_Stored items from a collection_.

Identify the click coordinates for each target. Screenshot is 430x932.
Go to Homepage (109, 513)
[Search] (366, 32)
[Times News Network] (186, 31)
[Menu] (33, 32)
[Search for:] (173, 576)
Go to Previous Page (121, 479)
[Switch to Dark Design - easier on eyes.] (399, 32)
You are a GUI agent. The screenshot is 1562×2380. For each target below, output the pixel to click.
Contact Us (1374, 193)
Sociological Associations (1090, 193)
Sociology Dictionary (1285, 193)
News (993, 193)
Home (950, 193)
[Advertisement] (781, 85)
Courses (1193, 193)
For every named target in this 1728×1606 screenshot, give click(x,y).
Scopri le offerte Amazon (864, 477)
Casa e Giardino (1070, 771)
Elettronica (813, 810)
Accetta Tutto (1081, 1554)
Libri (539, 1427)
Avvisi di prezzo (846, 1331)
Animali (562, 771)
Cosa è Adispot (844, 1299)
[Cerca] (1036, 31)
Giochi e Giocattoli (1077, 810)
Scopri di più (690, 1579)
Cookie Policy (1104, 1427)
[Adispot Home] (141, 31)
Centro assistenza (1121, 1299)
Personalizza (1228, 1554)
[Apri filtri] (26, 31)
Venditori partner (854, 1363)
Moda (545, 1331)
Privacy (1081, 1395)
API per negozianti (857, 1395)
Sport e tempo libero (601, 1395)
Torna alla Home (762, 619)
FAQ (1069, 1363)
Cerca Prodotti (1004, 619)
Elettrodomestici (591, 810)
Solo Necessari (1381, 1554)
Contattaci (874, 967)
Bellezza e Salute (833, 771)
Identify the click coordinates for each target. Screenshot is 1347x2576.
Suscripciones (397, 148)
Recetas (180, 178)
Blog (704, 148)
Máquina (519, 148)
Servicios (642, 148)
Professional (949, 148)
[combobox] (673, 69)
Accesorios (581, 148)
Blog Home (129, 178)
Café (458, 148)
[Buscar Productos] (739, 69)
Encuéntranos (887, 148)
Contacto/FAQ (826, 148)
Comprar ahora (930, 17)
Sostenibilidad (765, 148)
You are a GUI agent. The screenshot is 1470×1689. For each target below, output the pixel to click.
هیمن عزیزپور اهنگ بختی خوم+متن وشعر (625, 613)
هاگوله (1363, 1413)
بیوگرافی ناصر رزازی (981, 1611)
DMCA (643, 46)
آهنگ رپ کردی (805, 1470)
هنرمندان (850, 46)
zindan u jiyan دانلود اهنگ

_About this task_. When you write the entries out again, keep every word and mark exactly as it is.

_Exercise output_.
Identify the click coordinates for each target. Screenshot is 430x932.
Go to Homepage (109, 513)
[Search] (366, 32)
[Times News Network] (186, 31)
[Menu] (33, 32)
[Search for:] (173, 576)
Go to Previous Page (121, 479)
[Switch to Dark Design - easier on eyes.] (399, 32)
You are a GUI agent. The screenshot is 1562×2380. For each target below, output the pixel to click.
Contact Us (1374, 193)
Sociological Associations (1090, 193)
Sociology Dictionary (1285, 193)
News (993, 193)
Home (950, 193)
[Advertisement] (781, 85)
Courses (1193, 193)
For every named target in this 1728×1606 screenshot, give click(x,y).
Scopri le offerte Amazon (864, 477)
Casa e Giardino (1070, 771)
Elettronica (813, 810)
Accetta Tutto (1081, 1554)
Libri (539, 1427)
Avvisi di prezzo (846, 1331)
Animali (562, 771)
Cosa è Adispot (844, 1299)
[Cerca] (1036, 31)
Giochi e Giocattoli (1077, 810)
Scopri di più (690, 1579)
Cookie Policy (1104, 1427)
[Adispot Home] (141, 31)
Centro assistenza (1121, 1299)
Personalizza (1228, 1554)
[Apri filtri] (26, 31)
Venditori partner (854, 1363)
Moda (545, 1331)
Privacy (1081, 1395)
API per negozianti (857, 1395)
Sport e tempo libero (601, 1395)
Torna alla Home (762, 619)
FAQ (1069, 1363)
Cerca Prodotti (1004, 619)
Elettrodomestici (591, 810)
Solo Necessari (1381, 1554)
Contattaci (874, 967)
Bellezza e Salute (833, 771)
Identify the click coordinates for each target. Screenshot is 1347x2576.
Suscripciones (397, 148)
Recetas (180, 178)
Blog (704, 148)
Máquina (519, 148)
Servicios (642, 148)
Professional (949, 148)
[combobox] (673, 69)
Accesorios (581, 148)
Blog Home (129, 178)
Café (458, 148)
[Buscar Productos] (739, 69)
Encuéntranos (887, 148)
Contacto/FAQ (826, 148)
Comprar ahora (930, 17)
Sostenibilidad (765, 148)
You are a GUI agent. The screenshot is 1470×1689. For each target below, output the pixel to click.
هیمن عزیزپور اهنگ بختی خوم+متن وشعر (625, 613)
هاگوله (1363, 1413)
بیوگرافی ناصر رزازی (981, 1611)
DMCA (643, 46)
آهنگ رپ کردی (805, 1470)
هنرمندان (850, 46)
zindan u jiyan دانلود اهنگ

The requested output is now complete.